• Given request: Render the lines of the records from the one containing "This screenshot has width=508, height=887." through the one containing "Action: (x=54, y=358)", both included, as a JSON list of strings with one string per line and no blank lines. Leave the pictures out of the answer.

* START *

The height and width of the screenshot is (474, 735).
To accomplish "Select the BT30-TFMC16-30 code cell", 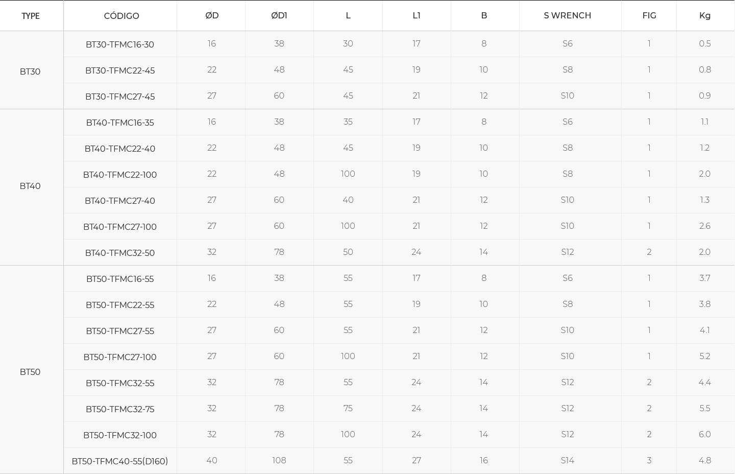I will coord(120,44).
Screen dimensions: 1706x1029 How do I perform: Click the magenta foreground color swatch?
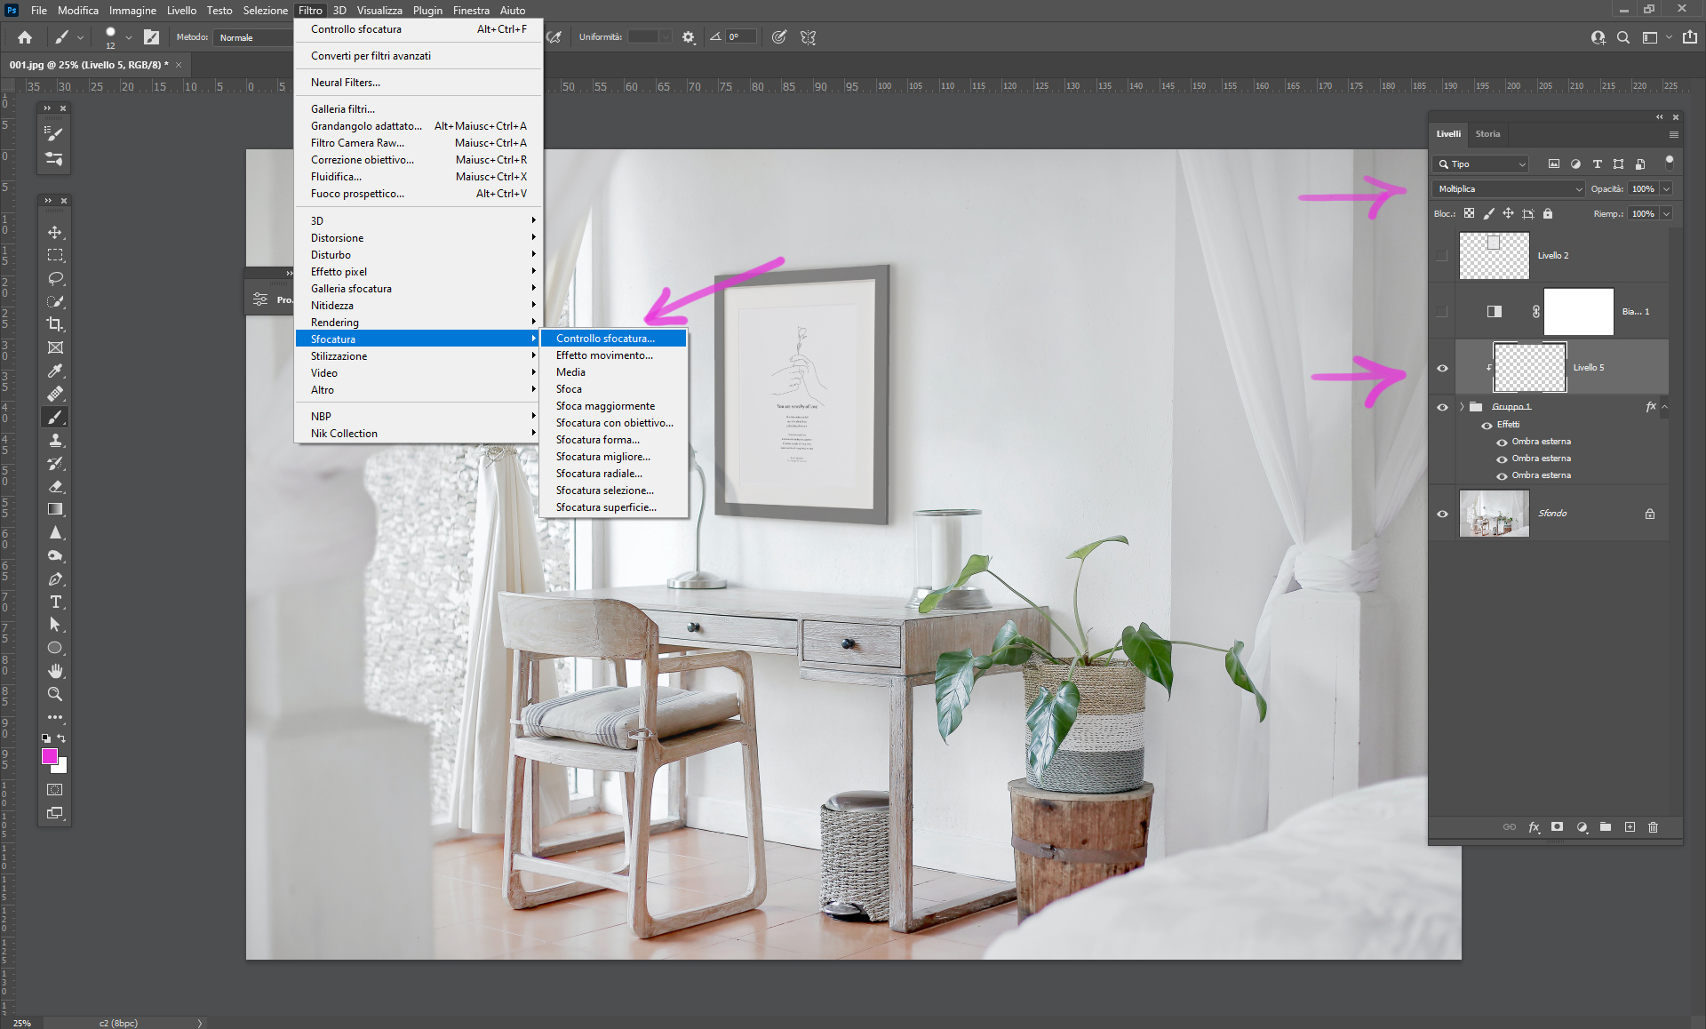50,756
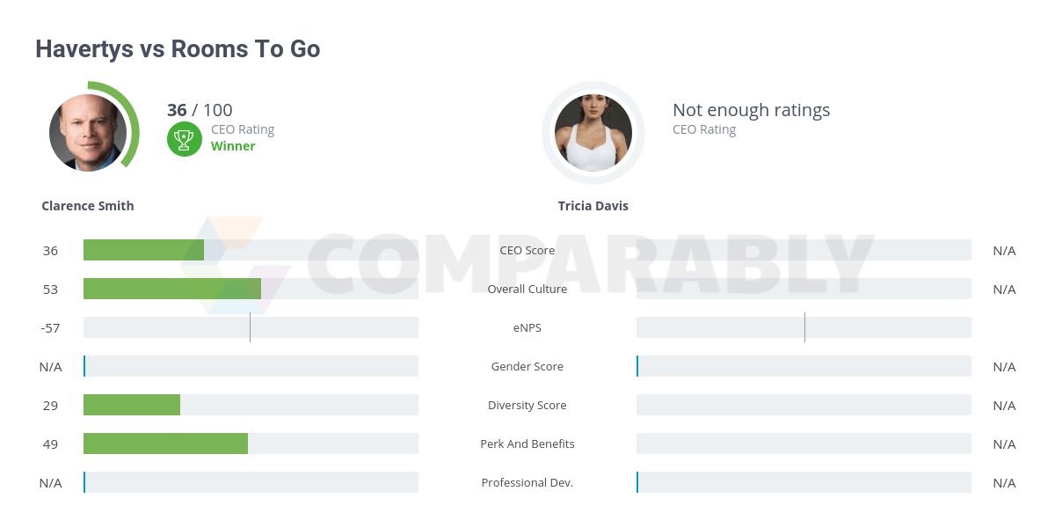This screenshot has height=528, width=1055.
Task: Expand the Overall Culture comparison row
Action: pos(528,289)
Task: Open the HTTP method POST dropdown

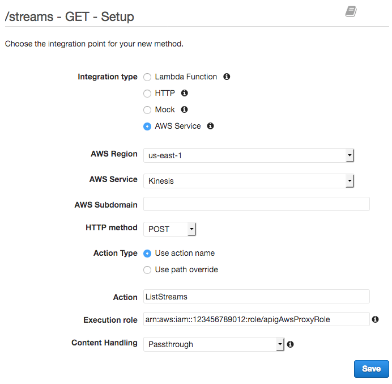Action: coord(169,229)
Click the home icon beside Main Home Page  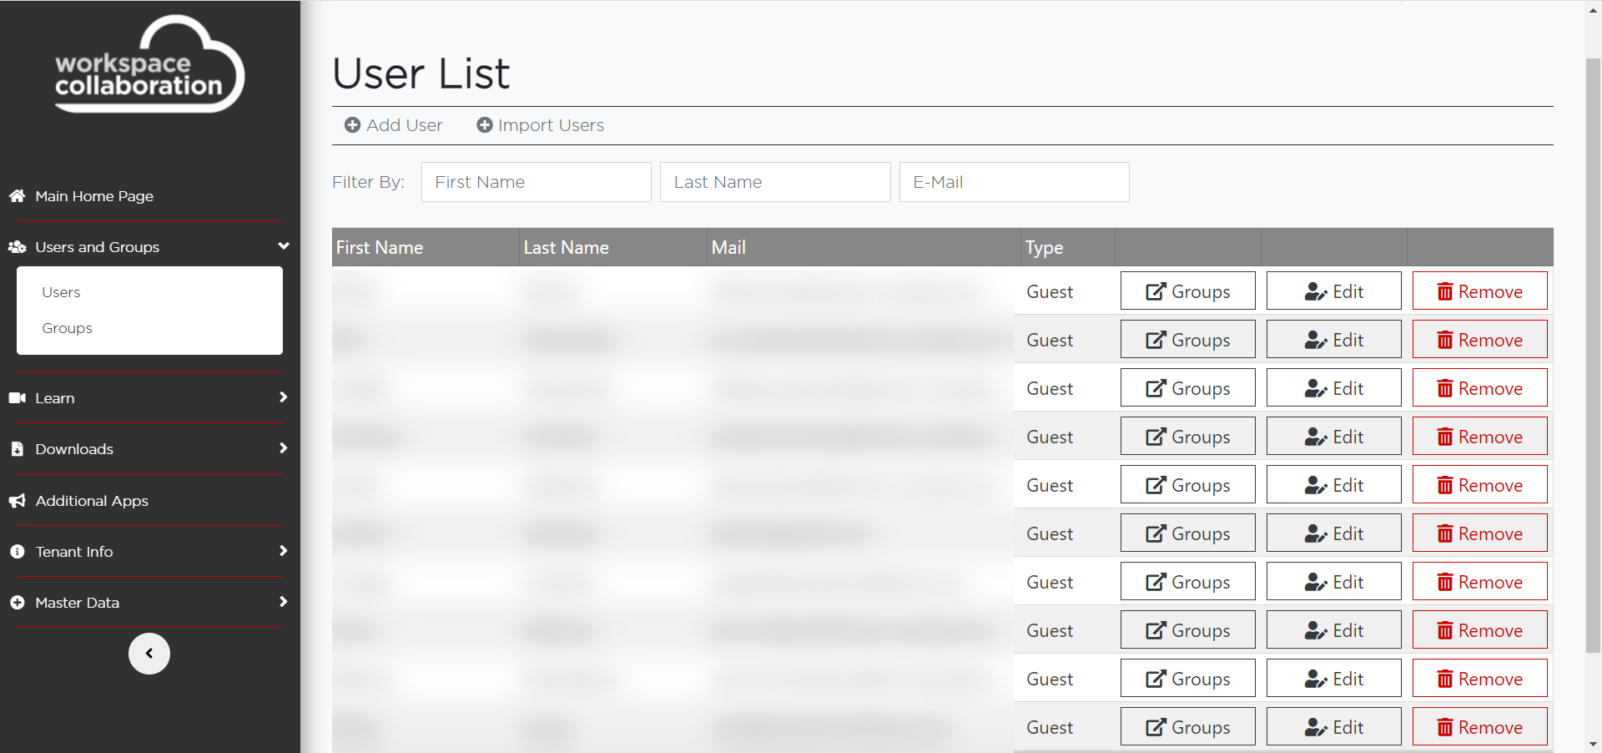(17, 196)
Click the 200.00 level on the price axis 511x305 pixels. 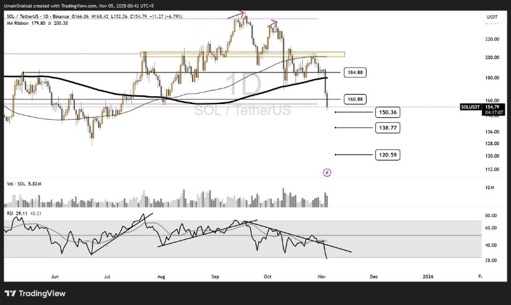492,58
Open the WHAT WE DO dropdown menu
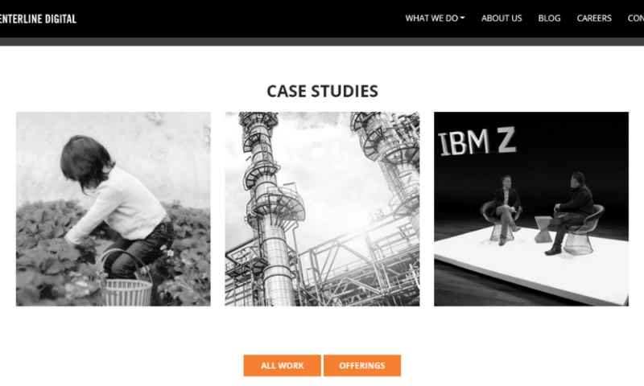644x386 pixels. 435,18
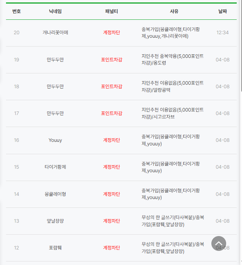
Task: Open the reason text mentioning 옹도령
Action: click(173, 60)
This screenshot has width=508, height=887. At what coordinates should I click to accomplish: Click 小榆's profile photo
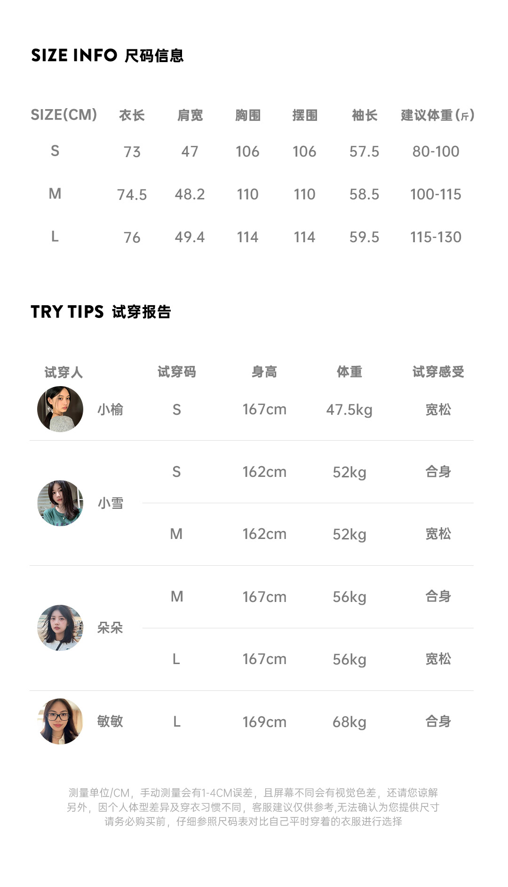[x=60, y=409]
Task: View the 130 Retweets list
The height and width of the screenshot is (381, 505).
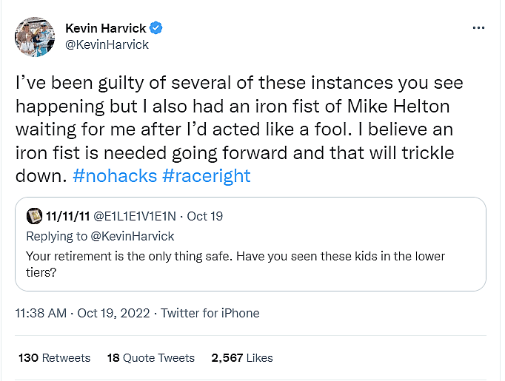Action: (x=54, y=358)
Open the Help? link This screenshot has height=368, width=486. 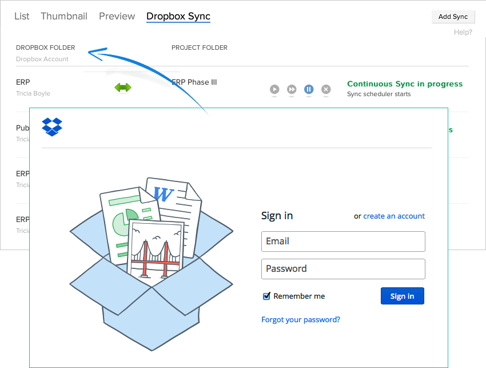point(463,32)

* END *

• Output below:
[
  "This screenshot has width=508, height=887. At what coordinates should I click to accomplish: Click 小榆's profile photo",
  "[x=60, y=409]",
  "Task: View the 130 Retweets list",
  "The height and width of the screenshot is (381, 505).",
  "Action: (x=54, y=358)"
]